What my CS team was missing
Briefly

What my CS team was missing
"I need to say something that might make CS leaders uncomfortable: most of what your team does before a renewal is valuable, but it's listening to only one channel. Your EBRs, your health scores, your stakeholder maps. They capture what your customer is willing to tell you directly. What they don't capture is the conversation happening everywhere else. And that's usually where churn starts."
"I know because I ran the standard playbook for years. EBRs, stakeholder mapping, health score reviews, and renewal prep meetings, where we rated our gut feeling on a scale of green to red. We had dashboards. We had strong CSMs who genuinely cared about their accounts. And we still got blindsided. The $2M quarter is the one I can't forget. Two enterprise accounts churned in the same 90-day window. Both were green in every system we had. One had an NPS of 72."

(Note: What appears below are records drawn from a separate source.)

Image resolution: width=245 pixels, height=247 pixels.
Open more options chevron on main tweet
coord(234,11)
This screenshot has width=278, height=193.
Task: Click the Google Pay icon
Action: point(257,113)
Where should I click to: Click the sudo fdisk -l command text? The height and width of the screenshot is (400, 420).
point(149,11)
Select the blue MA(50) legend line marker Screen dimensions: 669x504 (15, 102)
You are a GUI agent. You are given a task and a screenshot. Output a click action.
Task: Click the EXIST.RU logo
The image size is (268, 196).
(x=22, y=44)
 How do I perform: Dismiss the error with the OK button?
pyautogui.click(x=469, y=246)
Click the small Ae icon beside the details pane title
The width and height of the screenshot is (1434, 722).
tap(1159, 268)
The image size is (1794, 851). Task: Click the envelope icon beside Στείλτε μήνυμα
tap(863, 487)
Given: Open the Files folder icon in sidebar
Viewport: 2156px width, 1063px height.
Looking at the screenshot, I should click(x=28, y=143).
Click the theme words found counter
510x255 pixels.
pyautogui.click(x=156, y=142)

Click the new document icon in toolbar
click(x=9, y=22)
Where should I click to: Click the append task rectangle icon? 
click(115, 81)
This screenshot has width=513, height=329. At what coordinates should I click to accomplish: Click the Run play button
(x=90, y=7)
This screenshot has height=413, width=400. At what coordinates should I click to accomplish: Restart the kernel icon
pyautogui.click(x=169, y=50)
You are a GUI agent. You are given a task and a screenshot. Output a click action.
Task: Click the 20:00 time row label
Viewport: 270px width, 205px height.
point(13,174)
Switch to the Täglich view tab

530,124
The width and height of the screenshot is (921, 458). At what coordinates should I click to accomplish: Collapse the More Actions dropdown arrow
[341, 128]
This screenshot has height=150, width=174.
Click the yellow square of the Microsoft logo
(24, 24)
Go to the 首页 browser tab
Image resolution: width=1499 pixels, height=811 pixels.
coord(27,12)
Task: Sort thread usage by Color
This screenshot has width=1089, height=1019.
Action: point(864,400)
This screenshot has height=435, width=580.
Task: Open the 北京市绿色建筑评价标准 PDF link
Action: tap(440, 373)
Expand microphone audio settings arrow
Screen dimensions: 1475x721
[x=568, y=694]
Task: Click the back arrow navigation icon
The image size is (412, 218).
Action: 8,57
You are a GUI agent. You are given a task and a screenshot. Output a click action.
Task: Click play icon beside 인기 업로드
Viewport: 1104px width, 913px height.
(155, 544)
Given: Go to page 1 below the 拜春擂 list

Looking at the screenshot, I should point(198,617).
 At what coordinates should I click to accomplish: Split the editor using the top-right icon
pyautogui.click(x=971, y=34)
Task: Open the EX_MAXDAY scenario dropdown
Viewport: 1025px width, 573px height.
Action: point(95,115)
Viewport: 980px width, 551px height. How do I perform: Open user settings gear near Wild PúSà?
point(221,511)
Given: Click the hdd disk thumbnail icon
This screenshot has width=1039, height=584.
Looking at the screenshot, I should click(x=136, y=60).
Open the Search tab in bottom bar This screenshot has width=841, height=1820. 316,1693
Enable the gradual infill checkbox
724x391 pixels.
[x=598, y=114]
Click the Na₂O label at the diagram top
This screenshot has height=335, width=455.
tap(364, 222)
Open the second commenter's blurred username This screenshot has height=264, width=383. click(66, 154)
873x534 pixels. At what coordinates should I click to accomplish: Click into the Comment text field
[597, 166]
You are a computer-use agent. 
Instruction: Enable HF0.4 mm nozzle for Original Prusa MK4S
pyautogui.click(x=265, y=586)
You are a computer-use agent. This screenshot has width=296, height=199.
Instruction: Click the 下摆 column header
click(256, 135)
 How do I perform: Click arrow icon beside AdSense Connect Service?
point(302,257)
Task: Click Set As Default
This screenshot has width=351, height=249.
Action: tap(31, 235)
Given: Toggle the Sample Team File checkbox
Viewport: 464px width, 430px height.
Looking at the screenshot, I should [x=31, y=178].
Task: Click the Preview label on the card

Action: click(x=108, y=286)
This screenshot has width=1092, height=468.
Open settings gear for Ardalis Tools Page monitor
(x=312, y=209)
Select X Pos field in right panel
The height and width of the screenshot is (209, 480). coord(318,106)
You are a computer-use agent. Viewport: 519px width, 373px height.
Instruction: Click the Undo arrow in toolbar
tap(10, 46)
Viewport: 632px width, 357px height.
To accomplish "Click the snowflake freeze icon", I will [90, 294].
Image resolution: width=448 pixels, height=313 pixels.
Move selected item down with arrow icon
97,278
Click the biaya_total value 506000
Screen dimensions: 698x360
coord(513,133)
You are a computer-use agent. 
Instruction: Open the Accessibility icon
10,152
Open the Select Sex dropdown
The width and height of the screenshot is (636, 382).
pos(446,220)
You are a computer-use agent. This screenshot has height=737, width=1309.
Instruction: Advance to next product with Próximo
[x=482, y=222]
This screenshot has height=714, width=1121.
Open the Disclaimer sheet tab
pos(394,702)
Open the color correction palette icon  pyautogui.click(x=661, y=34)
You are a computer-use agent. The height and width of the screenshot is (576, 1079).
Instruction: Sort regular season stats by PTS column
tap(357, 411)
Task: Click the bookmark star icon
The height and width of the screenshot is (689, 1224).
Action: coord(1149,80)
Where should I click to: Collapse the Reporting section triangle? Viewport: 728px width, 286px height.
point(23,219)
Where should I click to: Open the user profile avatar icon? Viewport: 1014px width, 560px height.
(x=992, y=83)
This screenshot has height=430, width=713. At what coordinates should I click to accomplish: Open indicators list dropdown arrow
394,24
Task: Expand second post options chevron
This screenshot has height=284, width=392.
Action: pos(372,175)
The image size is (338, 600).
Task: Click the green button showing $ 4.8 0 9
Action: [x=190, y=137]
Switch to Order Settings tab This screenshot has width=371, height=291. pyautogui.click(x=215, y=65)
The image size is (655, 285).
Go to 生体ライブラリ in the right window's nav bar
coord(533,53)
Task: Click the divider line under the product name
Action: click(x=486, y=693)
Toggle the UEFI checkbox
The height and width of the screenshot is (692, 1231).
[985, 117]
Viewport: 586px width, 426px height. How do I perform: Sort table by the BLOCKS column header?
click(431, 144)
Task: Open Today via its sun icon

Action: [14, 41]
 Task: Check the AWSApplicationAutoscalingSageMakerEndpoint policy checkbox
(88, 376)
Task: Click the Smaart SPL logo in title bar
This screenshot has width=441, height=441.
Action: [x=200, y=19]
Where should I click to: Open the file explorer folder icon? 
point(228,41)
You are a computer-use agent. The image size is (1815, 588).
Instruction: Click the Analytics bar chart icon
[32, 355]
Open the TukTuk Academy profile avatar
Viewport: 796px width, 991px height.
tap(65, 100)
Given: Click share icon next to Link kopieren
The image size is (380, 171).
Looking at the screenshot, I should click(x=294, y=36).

Most pre-renewal customer success activities rely on direct, voluntary signals such as EBRs, health scores, and stakeholder maps. Those mechanisms capture only what customers choose to say to vendors and miss conversations in channels like Slack, procurement reviews, and private one-on-ones. Blind spots in coverage can let churn originate unseen, even when dashboards, NPS, and internal ratings indicate healthy accounts. Enterprise accounts can churn despite green system statuses, revealing a coverage gap rather than an execution failure. Detecting off-channel signals earlier requires expanding monitoring beyond formal touchpoints to include indirect conversations and procurement activity.